Consent is not based off of assumptions. While writing this, I was reminded of an email forward from when I was a teenager that described what different kisses mean. According to the wisdom of the internet, a kiss on the stomach meant “I’m ready.” I don’t know about you, but kissing a guy’s stomach came long before I was ready to have sex! My point is that different people interpret actions in different ways. If you gauge your partner’s desire for one action (sex) by their enthusiasm for another action (undoing their pants), you make the mistake of assuming. In this example, your partner may be expecting petting, oral sex, or even just some pants-less time together.

Consent is not the absence of “no” or “stop.” An argument during the Steubenville rape case was that the victim never said no — even though she was intoxicated to the point that even her attackers described her as “like a dead body.” Anyone in their right mind can see that this is absurd. But people also refrain from saying “no” for plenty of reasons beyond being physically incapacitated. Peer pressure and a fear of rejection are just a couple of big influences, especially for young individuals. “Maybe” or “I guess so” also don’t count. If the person you are with seems to have some reservations about sexual activity, stop and have a more in-depth discussion about it. 
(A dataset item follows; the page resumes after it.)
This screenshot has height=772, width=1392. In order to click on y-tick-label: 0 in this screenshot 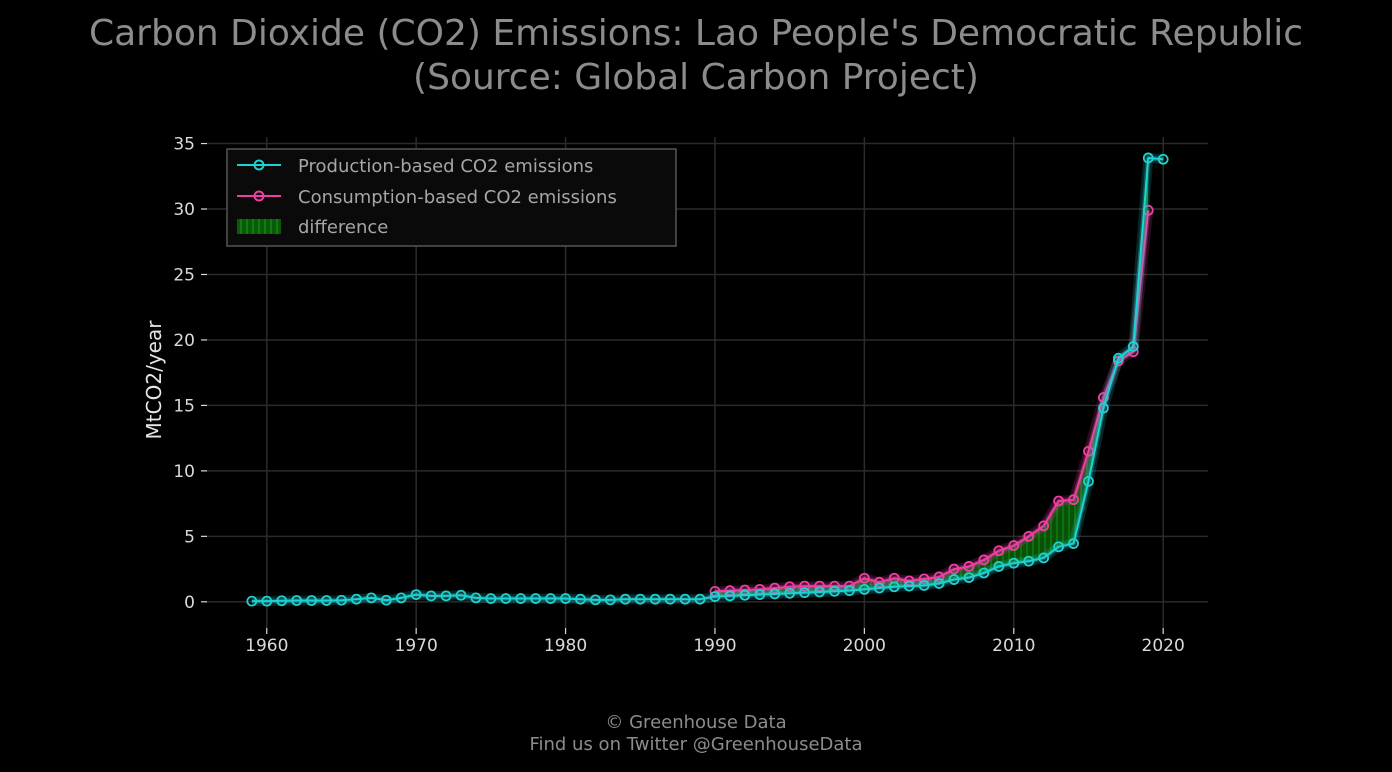, I will do `click(190, 603)`.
Despite what some believe, consent does not ruin the mood. It shows your partner that you are concerned for their comfort & pleasure. And what’s better than knowing that the person you are with truly wants to be with you?

My Challenge to You

The sad truth is, even if we know all of this and we aim for explicit consent, we get lazy sometimes — especially in long-term relationships. Therefore, my challenge is that you make an honest effort to give & get consent. I’m not saying that you have to explicitly ask for consent every time you kiss or touch your partner. You can discuss consent beforehand. The next time things are getting a little steamy, you can whisper in their ear what you’d like to do, or ask if they’d like for you to get a condom. If you’re shy, showing your consent nonverbally is still better than nothing — but take it beyond just “not saying no.” Remember: consent is an enthusiastic yes!